* DATA
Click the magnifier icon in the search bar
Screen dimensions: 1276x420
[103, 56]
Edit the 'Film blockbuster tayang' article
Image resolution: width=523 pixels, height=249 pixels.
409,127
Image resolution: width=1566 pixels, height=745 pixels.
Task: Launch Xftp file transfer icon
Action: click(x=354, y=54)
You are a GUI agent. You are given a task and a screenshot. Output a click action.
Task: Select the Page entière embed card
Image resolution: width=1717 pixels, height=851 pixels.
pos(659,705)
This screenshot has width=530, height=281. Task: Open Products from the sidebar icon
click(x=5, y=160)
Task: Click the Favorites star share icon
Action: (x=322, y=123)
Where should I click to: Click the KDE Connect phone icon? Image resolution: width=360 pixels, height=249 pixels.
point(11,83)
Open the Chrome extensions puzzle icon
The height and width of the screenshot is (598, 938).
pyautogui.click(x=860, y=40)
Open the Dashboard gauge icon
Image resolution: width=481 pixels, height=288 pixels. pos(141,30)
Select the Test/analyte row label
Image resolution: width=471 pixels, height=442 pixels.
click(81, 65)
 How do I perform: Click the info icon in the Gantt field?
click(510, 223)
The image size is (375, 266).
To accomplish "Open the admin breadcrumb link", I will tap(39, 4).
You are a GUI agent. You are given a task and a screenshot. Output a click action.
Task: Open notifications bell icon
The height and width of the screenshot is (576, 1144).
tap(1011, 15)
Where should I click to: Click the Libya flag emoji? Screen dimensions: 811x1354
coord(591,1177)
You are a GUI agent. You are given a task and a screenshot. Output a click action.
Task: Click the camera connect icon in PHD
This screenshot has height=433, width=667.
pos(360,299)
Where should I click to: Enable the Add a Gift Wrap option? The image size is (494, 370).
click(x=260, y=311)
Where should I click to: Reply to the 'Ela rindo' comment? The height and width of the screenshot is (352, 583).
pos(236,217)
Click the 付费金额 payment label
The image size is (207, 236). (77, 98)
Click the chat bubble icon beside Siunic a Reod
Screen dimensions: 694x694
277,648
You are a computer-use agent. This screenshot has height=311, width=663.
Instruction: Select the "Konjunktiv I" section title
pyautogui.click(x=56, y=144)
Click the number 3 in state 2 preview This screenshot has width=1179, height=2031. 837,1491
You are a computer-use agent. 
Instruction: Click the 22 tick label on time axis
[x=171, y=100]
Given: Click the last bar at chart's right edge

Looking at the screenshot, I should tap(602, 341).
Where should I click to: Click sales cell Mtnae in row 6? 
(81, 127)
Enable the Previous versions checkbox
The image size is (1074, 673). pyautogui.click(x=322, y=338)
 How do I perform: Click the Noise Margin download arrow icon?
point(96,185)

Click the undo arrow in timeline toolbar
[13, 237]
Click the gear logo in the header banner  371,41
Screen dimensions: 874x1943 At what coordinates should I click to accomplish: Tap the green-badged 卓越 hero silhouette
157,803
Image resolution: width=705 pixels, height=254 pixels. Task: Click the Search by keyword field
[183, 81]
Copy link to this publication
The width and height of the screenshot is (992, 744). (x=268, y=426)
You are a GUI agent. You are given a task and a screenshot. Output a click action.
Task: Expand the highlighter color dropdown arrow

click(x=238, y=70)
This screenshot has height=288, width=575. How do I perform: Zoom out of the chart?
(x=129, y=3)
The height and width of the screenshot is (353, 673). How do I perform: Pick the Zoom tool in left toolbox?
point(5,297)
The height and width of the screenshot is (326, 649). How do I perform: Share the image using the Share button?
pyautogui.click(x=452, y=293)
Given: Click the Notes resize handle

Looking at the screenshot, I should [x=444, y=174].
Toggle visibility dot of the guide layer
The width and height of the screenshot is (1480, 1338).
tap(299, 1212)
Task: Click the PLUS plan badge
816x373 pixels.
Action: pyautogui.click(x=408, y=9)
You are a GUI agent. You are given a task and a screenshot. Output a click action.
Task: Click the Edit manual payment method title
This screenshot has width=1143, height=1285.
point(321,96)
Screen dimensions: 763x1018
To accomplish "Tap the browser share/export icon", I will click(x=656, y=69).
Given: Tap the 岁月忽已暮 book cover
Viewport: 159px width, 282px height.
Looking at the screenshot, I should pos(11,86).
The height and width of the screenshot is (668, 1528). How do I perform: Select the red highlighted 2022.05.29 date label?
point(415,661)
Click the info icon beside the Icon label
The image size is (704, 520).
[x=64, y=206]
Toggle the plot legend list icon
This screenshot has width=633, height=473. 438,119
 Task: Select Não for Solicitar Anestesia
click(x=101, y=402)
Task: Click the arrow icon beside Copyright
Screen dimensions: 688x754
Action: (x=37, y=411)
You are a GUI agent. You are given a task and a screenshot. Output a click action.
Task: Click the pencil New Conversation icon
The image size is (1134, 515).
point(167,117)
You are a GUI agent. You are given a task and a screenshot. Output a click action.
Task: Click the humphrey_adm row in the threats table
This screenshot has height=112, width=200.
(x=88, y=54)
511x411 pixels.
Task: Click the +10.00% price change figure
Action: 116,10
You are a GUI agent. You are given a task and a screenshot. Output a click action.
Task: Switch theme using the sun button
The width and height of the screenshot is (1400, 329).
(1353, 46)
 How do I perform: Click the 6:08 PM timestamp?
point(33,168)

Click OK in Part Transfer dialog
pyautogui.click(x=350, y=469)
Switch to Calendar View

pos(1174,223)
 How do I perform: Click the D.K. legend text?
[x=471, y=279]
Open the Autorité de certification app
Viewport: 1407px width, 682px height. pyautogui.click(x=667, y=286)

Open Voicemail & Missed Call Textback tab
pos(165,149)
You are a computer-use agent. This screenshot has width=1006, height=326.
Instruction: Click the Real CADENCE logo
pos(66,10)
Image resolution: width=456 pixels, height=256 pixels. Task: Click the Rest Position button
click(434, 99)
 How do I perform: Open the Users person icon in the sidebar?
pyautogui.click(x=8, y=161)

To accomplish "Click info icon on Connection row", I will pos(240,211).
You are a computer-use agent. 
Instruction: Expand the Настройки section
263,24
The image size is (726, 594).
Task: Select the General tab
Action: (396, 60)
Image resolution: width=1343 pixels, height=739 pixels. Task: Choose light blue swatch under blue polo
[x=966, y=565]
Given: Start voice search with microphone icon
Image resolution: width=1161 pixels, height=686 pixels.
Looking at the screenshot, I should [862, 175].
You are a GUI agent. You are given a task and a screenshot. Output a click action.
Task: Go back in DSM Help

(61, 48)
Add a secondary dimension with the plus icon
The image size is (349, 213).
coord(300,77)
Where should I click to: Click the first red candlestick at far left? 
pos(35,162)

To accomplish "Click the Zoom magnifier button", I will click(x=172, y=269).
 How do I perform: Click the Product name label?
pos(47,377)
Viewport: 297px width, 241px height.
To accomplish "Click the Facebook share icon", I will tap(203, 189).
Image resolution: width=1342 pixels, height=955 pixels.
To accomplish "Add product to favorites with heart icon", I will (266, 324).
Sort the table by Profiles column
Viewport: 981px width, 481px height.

* REQUIRED ACTION
Reproduce each line of the material that mentions "table".

* SOLVED PROBLEM
Task: Click the humphrey_adm row in the threats table
Sort the table by Profiles column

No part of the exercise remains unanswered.